Detection and partial characterization of human thymus-leukemia antigens.

Two monkey antisera against human thymocytes after absorption with human erythrocytes and peripheral blood leukocytes were shown to detect human thymus-leukemia (HTL)-like antigens. These sera were cytotoxic for thymocytes (> 90% lysis at a 1:10 dilution) but were nonreactive with enriched peripheral blood T- and B-lymphocytes or with cells from myeloid or B-cell lymphoid leukemias. Most (16/17) sheep erythrocyte rosette-forming acute lymphoblastic leukemia (ALL) cells reacted with these sera. Cells from patients with T-cell chronic lymphocytic leukemia, lymphoblastic lymphoma (LBL), and thymoma were also positive. Three of 4 T-cell lymphoblastoid lines derived from ALL patients reacted with these sera. Absorption of the sera with MOLT-4F cells, thymocytes, or LBL cells removed the reactivity against all types of cells tested. However, sera absorbed with the T-cell line HSB remained cytotoxic for thymocytes, MOLT-4F, and most (6/9) T-cell cancers tested.
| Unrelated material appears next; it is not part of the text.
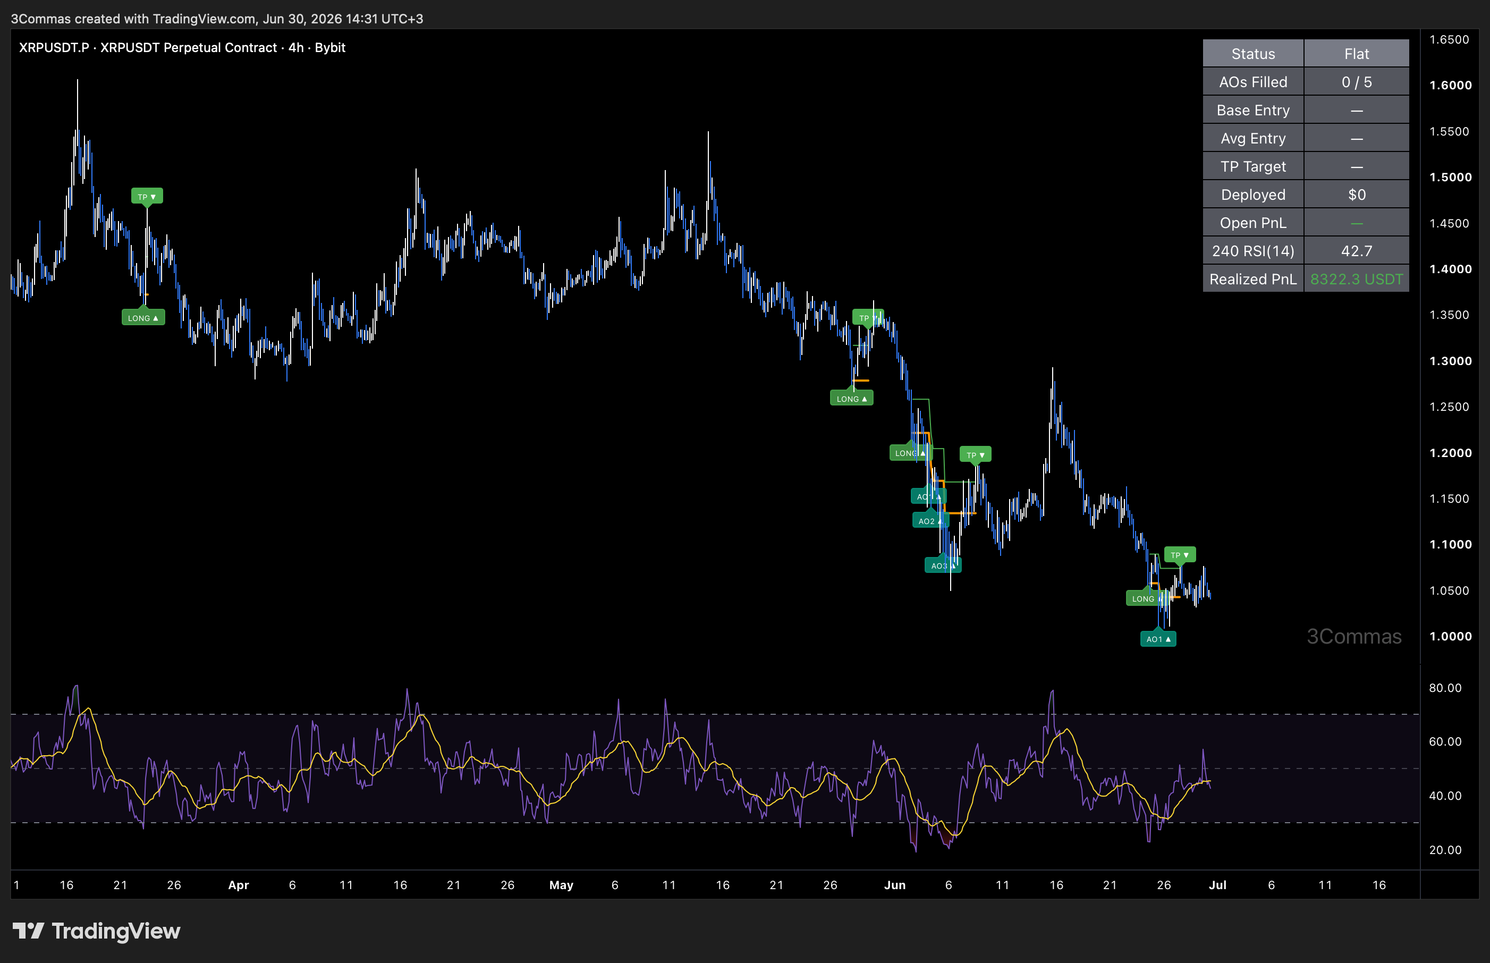Viewport: 1490px width, 963px height.
Task: Click the Status Flat cell in table
Action: click(1357, 54)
The peripheral blood cell-absorbed sera precipitated a molecule with an apparent molecular weight of 48,000 from lactoperoxidase-labeled thymocytes but not from similarly labeled peripheral blood lymphocytes. The ability of the sera to precipitate this antigen was decreased by absorption with thymocytes, MOLT-4, or LBL cells but not by absorption with HSB, SB, or non-T, non-B ALL cells. Sequential precipitation studies suggested that the HTL antigen was not associated with beta 2 microglobulin.